--- start of Entries supplied ---
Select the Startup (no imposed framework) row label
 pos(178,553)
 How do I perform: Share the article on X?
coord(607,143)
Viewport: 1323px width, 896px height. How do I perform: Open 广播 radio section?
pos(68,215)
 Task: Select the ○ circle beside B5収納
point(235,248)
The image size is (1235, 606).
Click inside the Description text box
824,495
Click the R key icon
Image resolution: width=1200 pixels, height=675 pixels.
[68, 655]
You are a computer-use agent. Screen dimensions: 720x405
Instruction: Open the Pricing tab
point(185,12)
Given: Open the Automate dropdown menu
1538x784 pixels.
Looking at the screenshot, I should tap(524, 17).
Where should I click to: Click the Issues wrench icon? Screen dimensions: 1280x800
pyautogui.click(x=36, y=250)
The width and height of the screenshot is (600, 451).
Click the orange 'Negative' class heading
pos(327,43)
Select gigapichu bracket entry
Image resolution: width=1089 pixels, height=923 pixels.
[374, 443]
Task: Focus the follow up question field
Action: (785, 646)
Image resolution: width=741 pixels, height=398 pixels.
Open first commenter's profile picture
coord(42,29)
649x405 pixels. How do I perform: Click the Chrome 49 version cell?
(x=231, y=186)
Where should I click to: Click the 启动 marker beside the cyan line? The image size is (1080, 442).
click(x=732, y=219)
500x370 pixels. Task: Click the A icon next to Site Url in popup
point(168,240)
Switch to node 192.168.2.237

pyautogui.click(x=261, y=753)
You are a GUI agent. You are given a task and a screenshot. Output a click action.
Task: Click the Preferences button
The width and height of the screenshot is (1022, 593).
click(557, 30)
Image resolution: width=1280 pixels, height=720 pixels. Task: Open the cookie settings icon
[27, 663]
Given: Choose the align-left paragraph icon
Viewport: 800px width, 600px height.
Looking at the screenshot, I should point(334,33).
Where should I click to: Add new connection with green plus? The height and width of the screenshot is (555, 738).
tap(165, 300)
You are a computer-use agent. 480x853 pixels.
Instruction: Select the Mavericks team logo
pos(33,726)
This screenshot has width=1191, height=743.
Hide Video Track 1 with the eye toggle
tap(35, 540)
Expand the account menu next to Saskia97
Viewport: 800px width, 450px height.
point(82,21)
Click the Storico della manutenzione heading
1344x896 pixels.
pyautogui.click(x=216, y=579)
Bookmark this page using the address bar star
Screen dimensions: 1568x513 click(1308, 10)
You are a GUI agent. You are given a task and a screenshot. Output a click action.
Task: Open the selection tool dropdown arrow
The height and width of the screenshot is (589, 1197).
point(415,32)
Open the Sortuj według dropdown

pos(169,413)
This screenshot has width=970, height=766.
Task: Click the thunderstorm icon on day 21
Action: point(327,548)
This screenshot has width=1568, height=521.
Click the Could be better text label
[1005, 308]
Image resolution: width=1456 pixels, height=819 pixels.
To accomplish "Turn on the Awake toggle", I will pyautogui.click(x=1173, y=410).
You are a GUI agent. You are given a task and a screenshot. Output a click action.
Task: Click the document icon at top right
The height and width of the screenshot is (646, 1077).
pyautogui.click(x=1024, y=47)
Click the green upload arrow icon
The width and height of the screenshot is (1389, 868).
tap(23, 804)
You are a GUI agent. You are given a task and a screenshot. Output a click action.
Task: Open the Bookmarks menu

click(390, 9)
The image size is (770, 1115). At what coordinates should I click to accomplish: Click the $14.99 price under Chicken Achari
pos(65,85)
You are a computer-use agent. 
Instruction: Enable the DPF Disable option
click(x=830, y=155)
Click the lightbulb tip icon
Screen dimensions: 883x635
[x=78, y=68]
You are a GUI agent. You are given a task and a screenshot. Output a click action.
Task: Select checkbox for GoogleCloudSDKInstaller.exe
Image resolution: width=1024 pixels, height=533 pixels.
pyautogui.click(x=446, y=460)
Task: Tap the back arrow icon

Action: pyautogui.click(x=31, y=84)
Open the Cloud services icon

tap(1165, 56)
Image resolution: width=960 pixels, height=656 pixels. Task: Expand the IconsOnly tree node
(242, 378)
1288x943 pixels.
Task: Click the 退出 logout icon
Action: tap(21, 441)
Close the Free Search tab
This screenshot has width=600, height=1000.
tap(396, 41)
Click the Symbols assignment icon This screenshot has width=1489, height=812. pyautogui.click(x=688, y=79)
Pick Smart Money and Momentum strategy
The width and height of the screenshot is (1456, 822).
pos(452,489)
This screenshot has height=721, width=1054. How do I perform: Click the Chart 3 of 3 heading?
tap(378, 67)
--- end of Entries supplied ---
### Problem statement
Please reproduce the listing above word for word, everything from its first line down to the line containing "Looking at the screenshot, I should point(334,33).", including that line, and nothing past it.

### Response to this task
Select the Startup (no imposed framework) row label
 pos(178,553)
 How do I perform: Share the article on X?
coord(607,143)
Viewport: 1323px width, 896px height. How do I perform: Open 广播 radio section?
pos(68,215)
 Task: Select the ○ circle beside B5収納
point(235,248)
The image size is (1235, 606).
Click inside the Description text box
824,495
Click the R key icon
Image resolution: width=1200 pixels, height=675 pixels.
[68, 655]
You are a computer-use agent. Screen dimensions: 720x405
Instruction: Open the Pricing tab
point(185,12)
Given: Open the Automate dropdown menu
1538x784 pixels.
Looking at the screenshot, I should tap(524, 17).
Where should I click to: Click the Issues wrench icon? Screen dimensions: 1280x800
pyautogui.click(x=36, y=250)
The width and height of the screenshot is (600, 451).
Click the orange 'Negative' class heading
pos(327,43)
Select gigapichu bracket entry
Image resolution: width=1089 pixels, height=923 pixels.
[374, 443]
Task: Focus the follow up question field
Action: (785, 646)
Image resolution: width=741 pixels, height=398 pixels.
Open first commenter's profile picture
coord(42,29)
649x405 pixels. How do I perform: Click the Chrome 49 version cell?
(x=231, y=186)
Where should I click to: Click the 启动 marker beside the cyan line? The image size is (1080, 442).
click(x=732, y=219)
500x370 pixels. Task: Click the A icon next to Site Url in popup
point(168,240)
Switch to node 192.168.2.237

pyautogui.click(x=261, y=753)
You are a GUI agent. You are given a task and a screenshot. Output a click action.
Task: Click the Preferences button
The width and height of the screenshot is (1022, 593).
click(557, 30)
Image resolution: width=1280 pixels, height=720 pixels. Task: Open the cookie settings icon
[27, 663]
Given: Choose the align-left paragraph icon
Viewport: 800px width, 600px height.
Looking at the screenshot, I should point(334,33).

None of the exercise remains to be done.